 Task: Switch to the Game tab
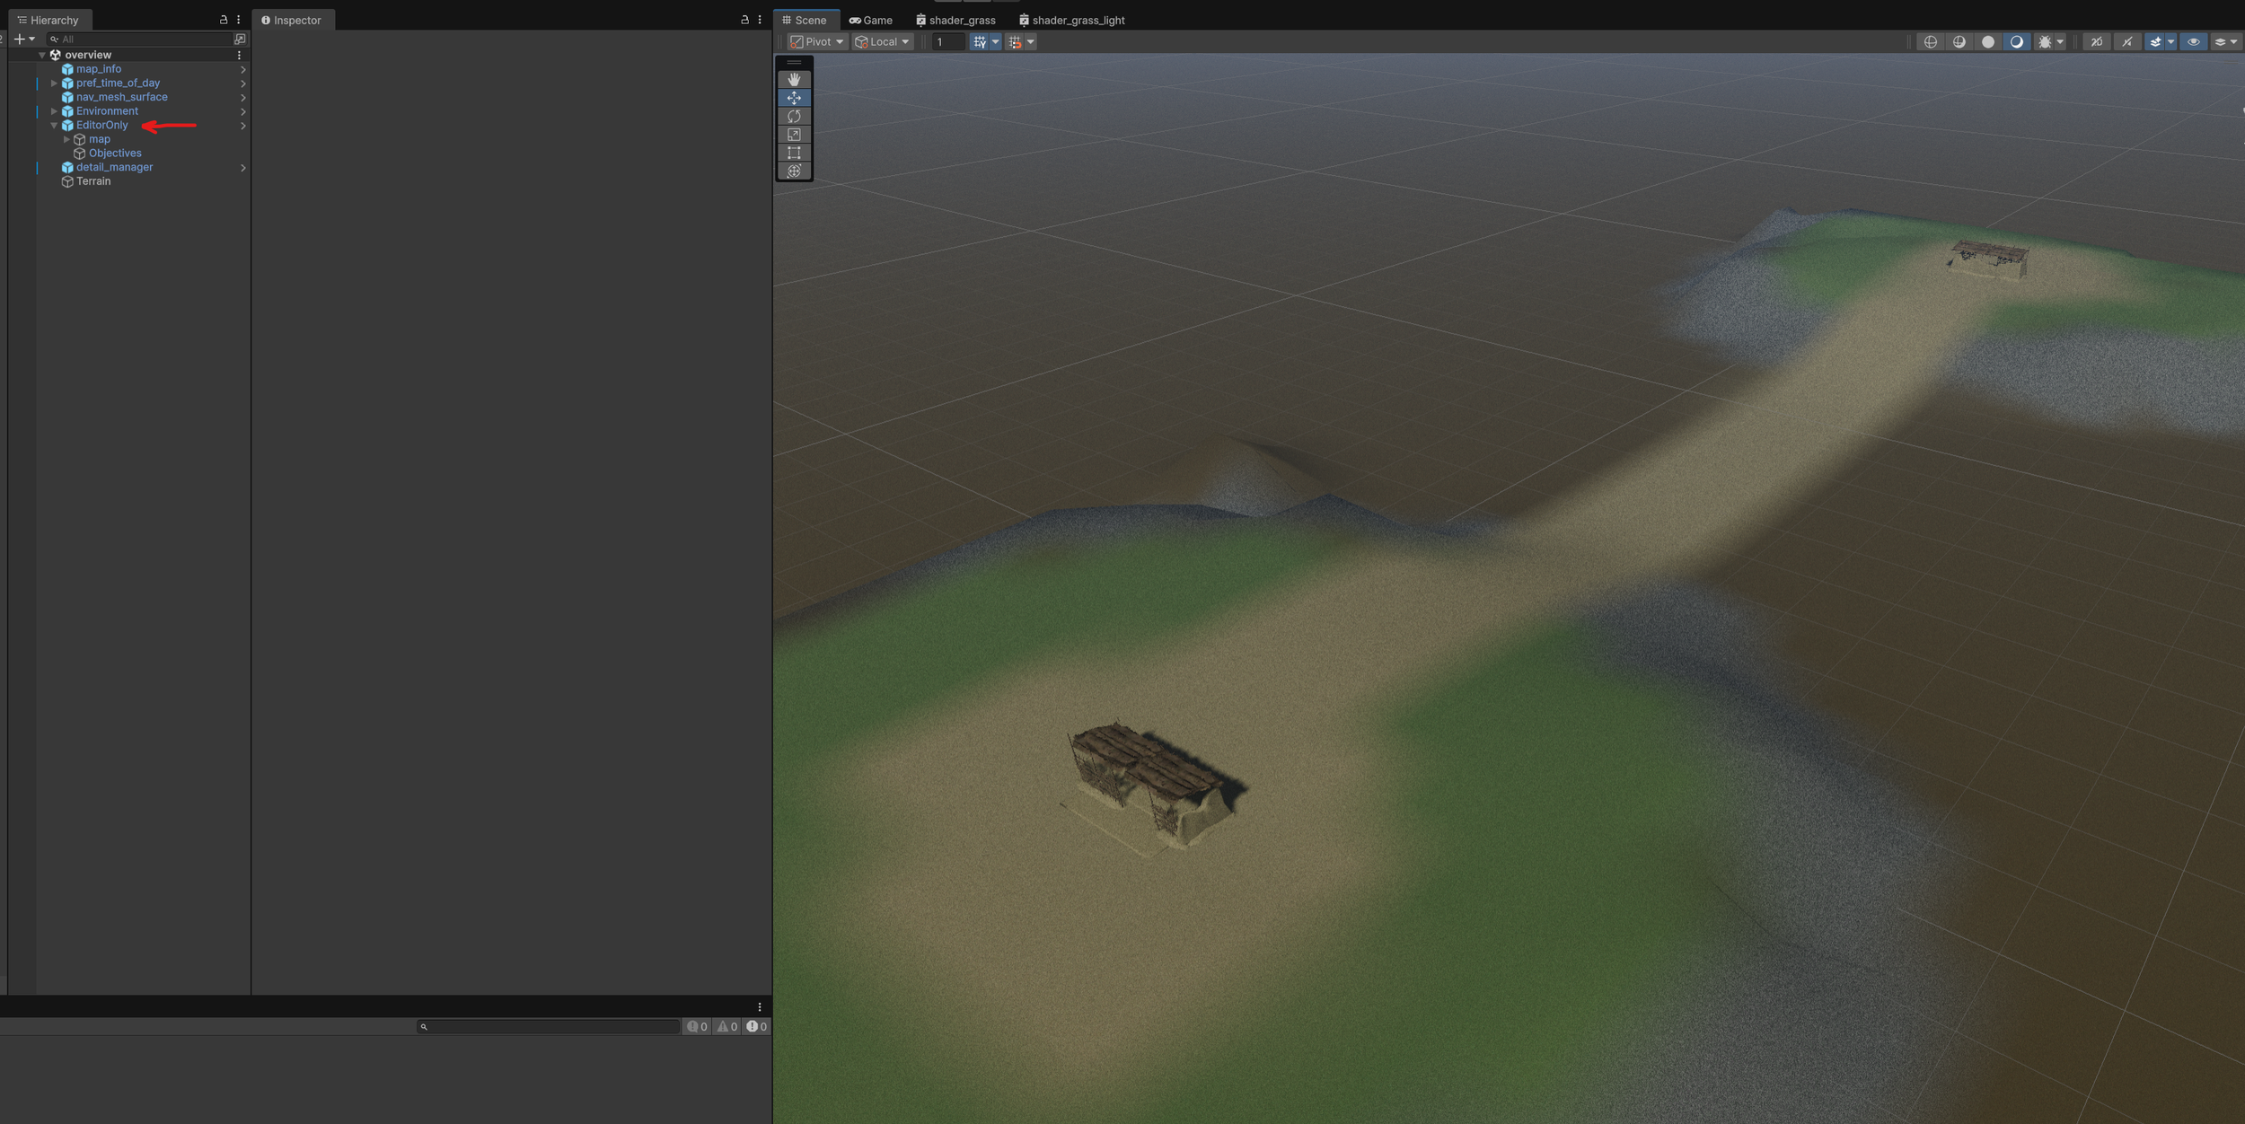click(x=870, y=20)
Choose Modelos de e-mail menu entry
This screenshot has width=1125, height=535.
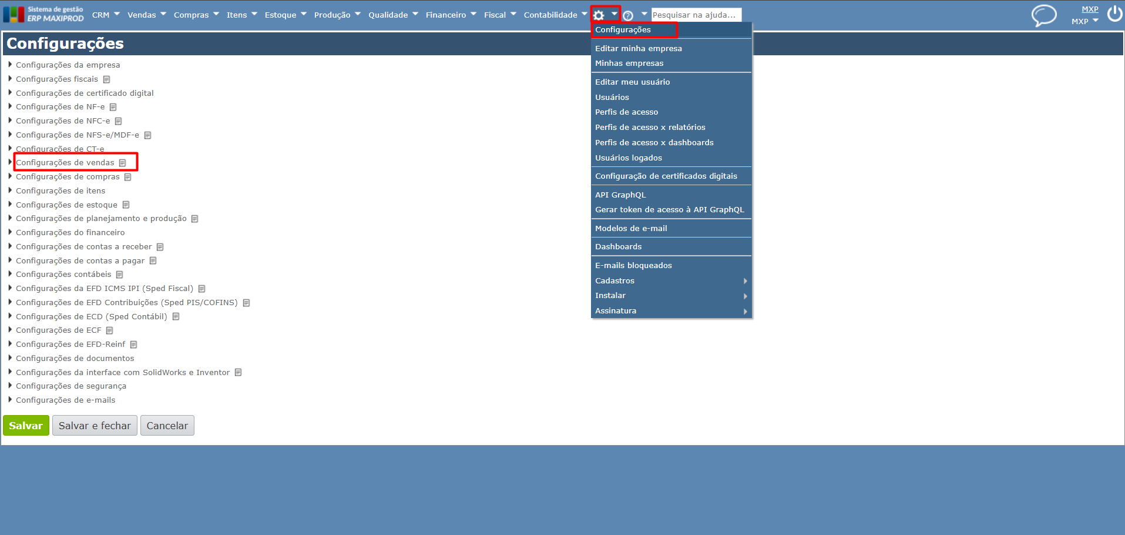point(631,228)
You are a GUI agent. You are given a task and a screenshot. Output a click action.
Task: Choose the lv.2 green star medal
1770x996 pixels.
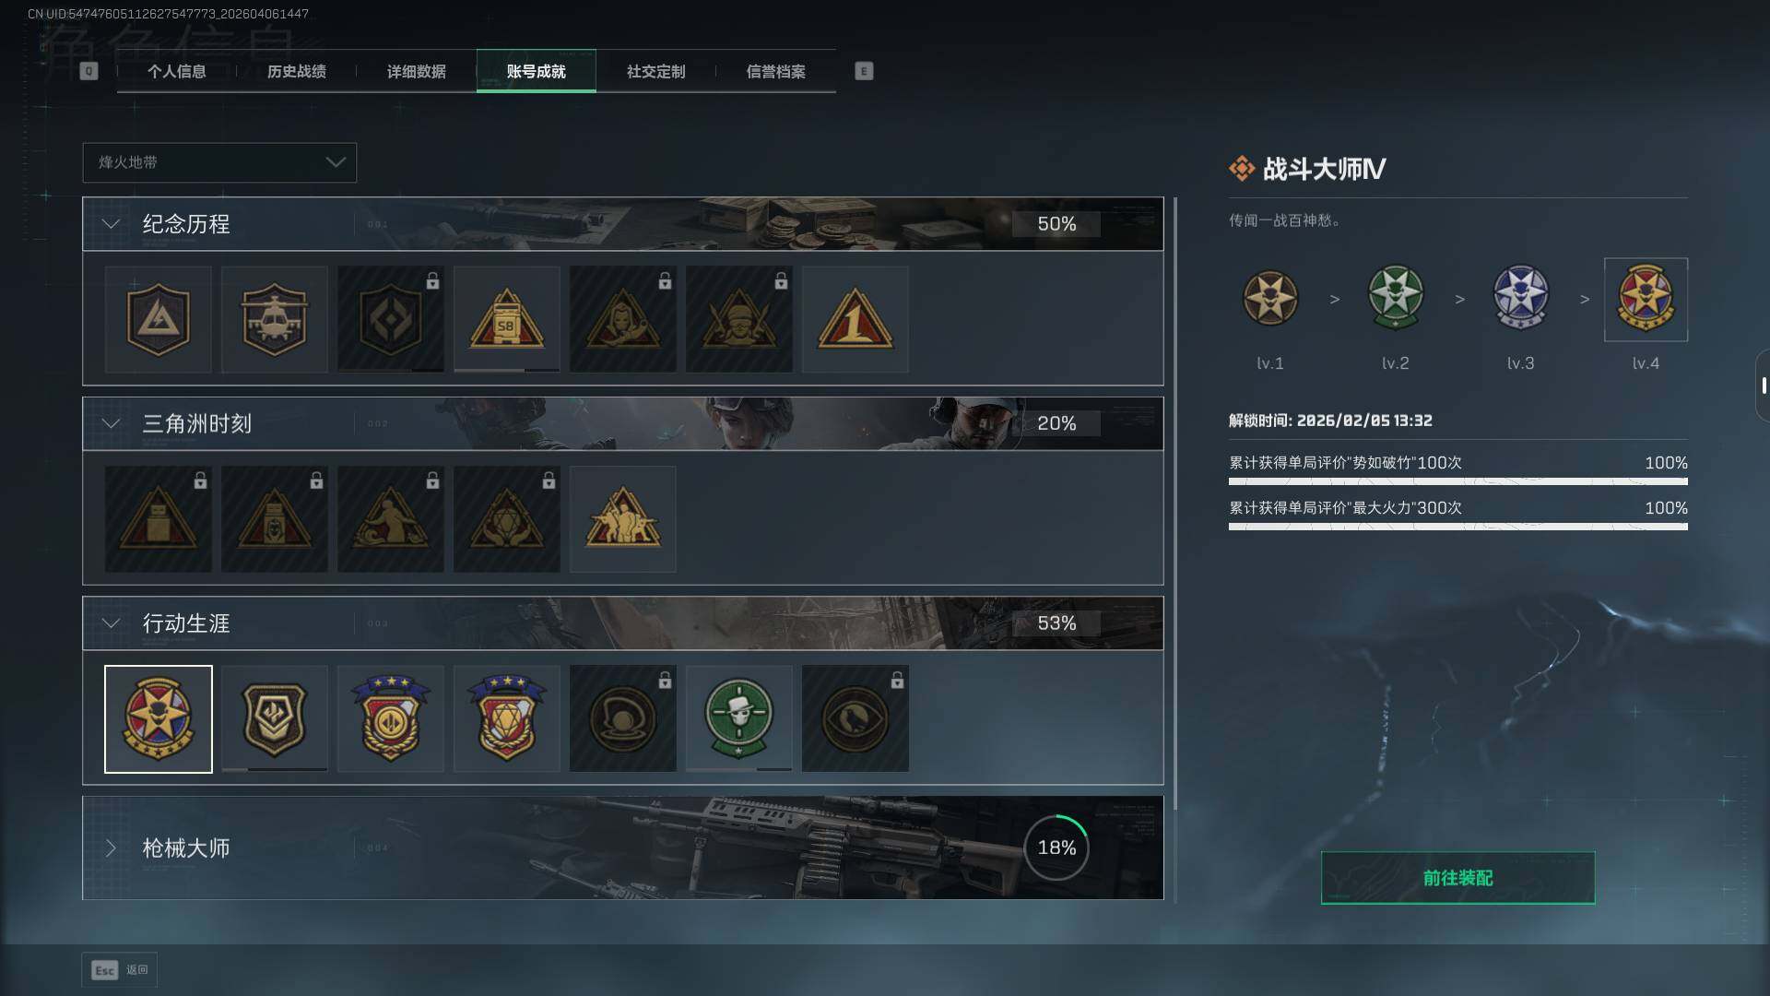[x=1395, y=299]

==*==

Write out the records again word for word. Start with the line containing "You are a GUI" and continue through the end of the records, leaving out the pictures.

You are a GUI agent. You are given a task and a screenshot. Output a click action.
Task: Choose the lv.2 green star medal
1770x996 pixels.
[x=1395, y=299]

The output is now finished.